*Document excerpt:*
** begin **
YES HE WILL! TOUCHDOWN, AUBURN! Tie game, 17-17! Oh man oh man oh man. By the by, in case you forgot: Darvin Adams is an amazing freaking receiver.

— Clemson’s return man alllllllllmost steps out of the end zone before taking a knee. Frankly, Chris Davis is extremely lucky not to pick up a flag here–he comes in and makes contact with the return man, motionless on a knee, with the whistle having been blown a good couple seconds beforehand. Throwing away “Big Mo” on a  beyond-dumb special teams play would be a pretty huge mistake at this point.

— Of course, throwing it away by letting Ellington loose for 21 yards right up the middle isn’t so great, either.

— But hey, as long as Clemson keeps trying to get Harper going up the middle, there’s hope. Two runs go nowhere, 3rd-and-9. Parker flushed, throws, incomplete. I would say this game has turned around 180 degrees, but that’s not a strong enough description, since it’s turned around, like, twice that hard, more like 360 degrees, amirite?!?
** end **
*Listing:*
** begin **
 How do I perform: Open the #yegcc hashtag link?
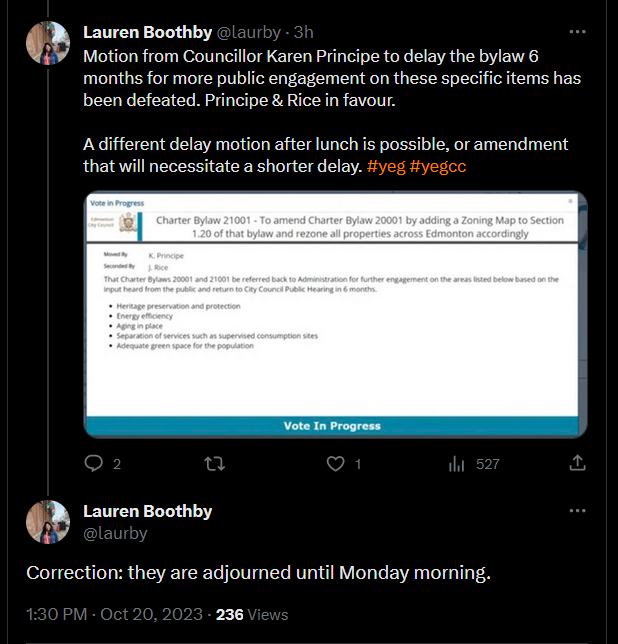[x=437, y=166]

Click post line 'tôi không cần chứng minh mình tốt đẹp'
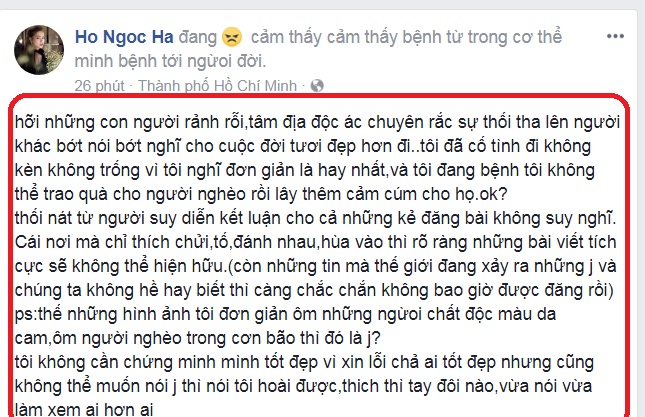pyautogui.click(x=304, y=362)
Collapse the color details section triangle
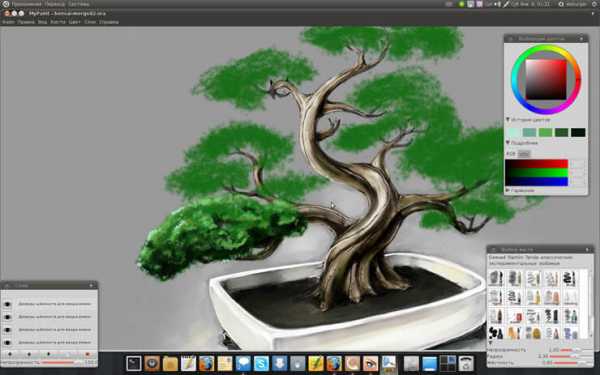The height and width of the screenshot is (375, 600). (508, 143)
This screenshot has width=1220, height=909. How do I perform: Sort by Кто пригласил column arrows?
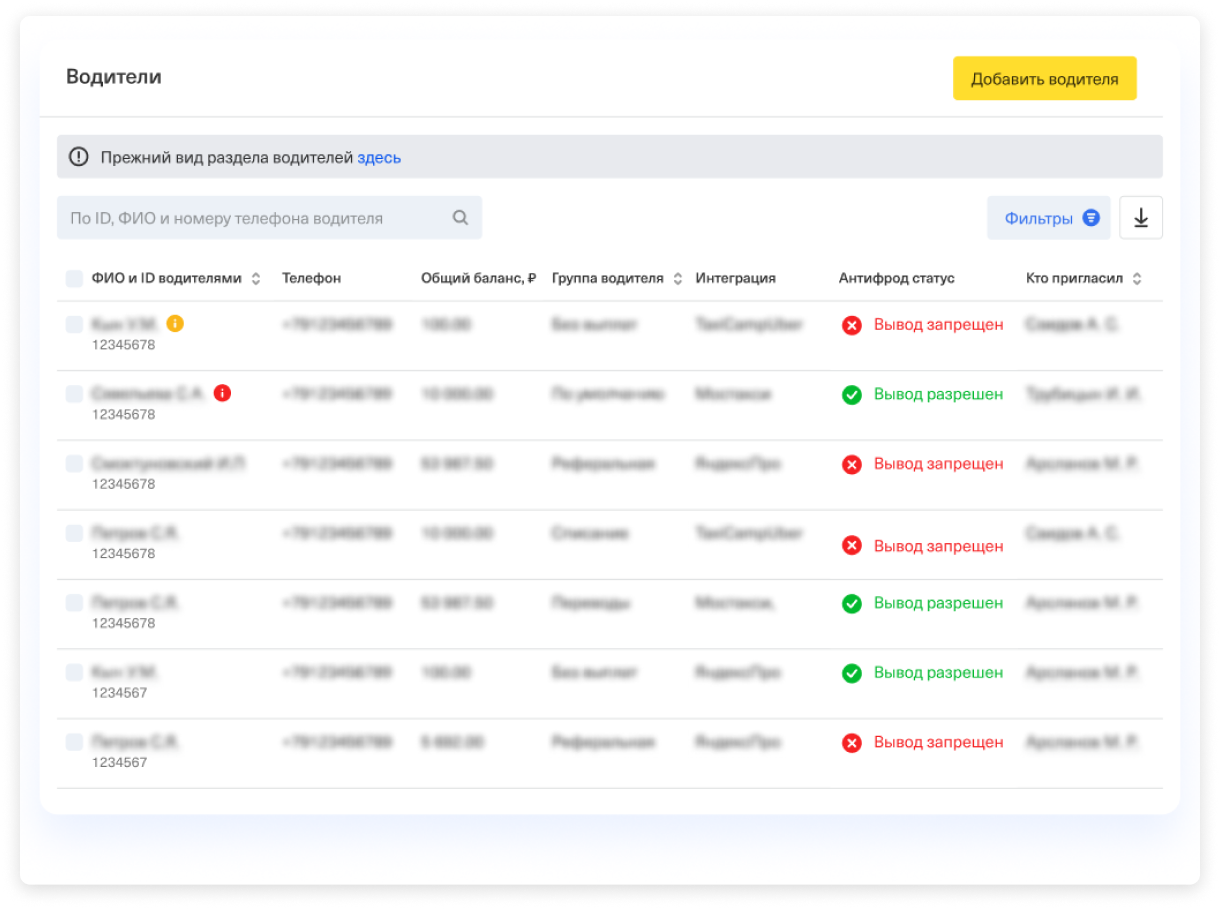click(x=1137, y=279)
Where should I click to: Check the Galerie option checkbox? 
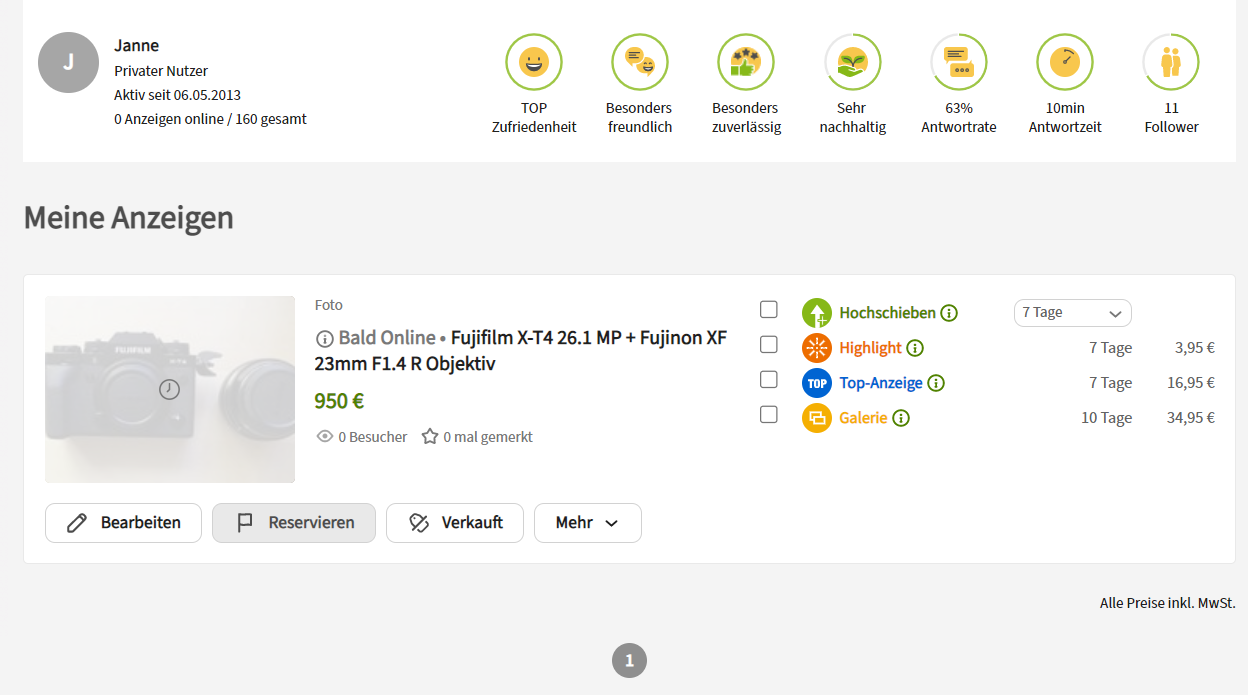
** end **
*Your instructions:* Pick up the live blog of the Auburn–Clemson game above and write its next few updates, continuing after the 3rd-and-9 incompletion.

*Response to this exercise:*
(I am aware I am not right.)

— Auburn’s offense retakes the field with the chance to take the lead, words at halftime I would have said were less likely for me to type than “Erin Andrews just casually mentioned she’ll be staying in Room 212 at the Heart of Auburn and said she will not have the door’s peephole covered with some sort of covering.” 2nd-and-5, huge pump fake by Newton, takes the hit, launches deep … ZACHERY! HE’S GOT IT! HE’S IN BOUNDS! TOOOUUUCHDOOOOWWWWN! 78 yards!

Incredible job by both Newton and Zachery there. A perfect pass despite the pressure, remarkable balance on the sideline. 24-17 Auburn, and we’re not even out of the third quarter. They’ve had four possessions, three of them ending in scores and the first ending in a pick at the goalline. Maybe it’s the buzz of watching it happen, maybe it’s just me being forgetful, but I can’t remember a quarter like this for Auburn against competition of this caliber. I’m trying ,and I can’t.

— 2nd-and-10 Clemson, and here, I’ll let you Herbstreit explain why this pass interference call is so terrible:

“There isn’t any contact there at all.”

Washington doesn’t look for the ball at all, sure, but face-guarding isn’t illegal in college, you know. Just a garbage call.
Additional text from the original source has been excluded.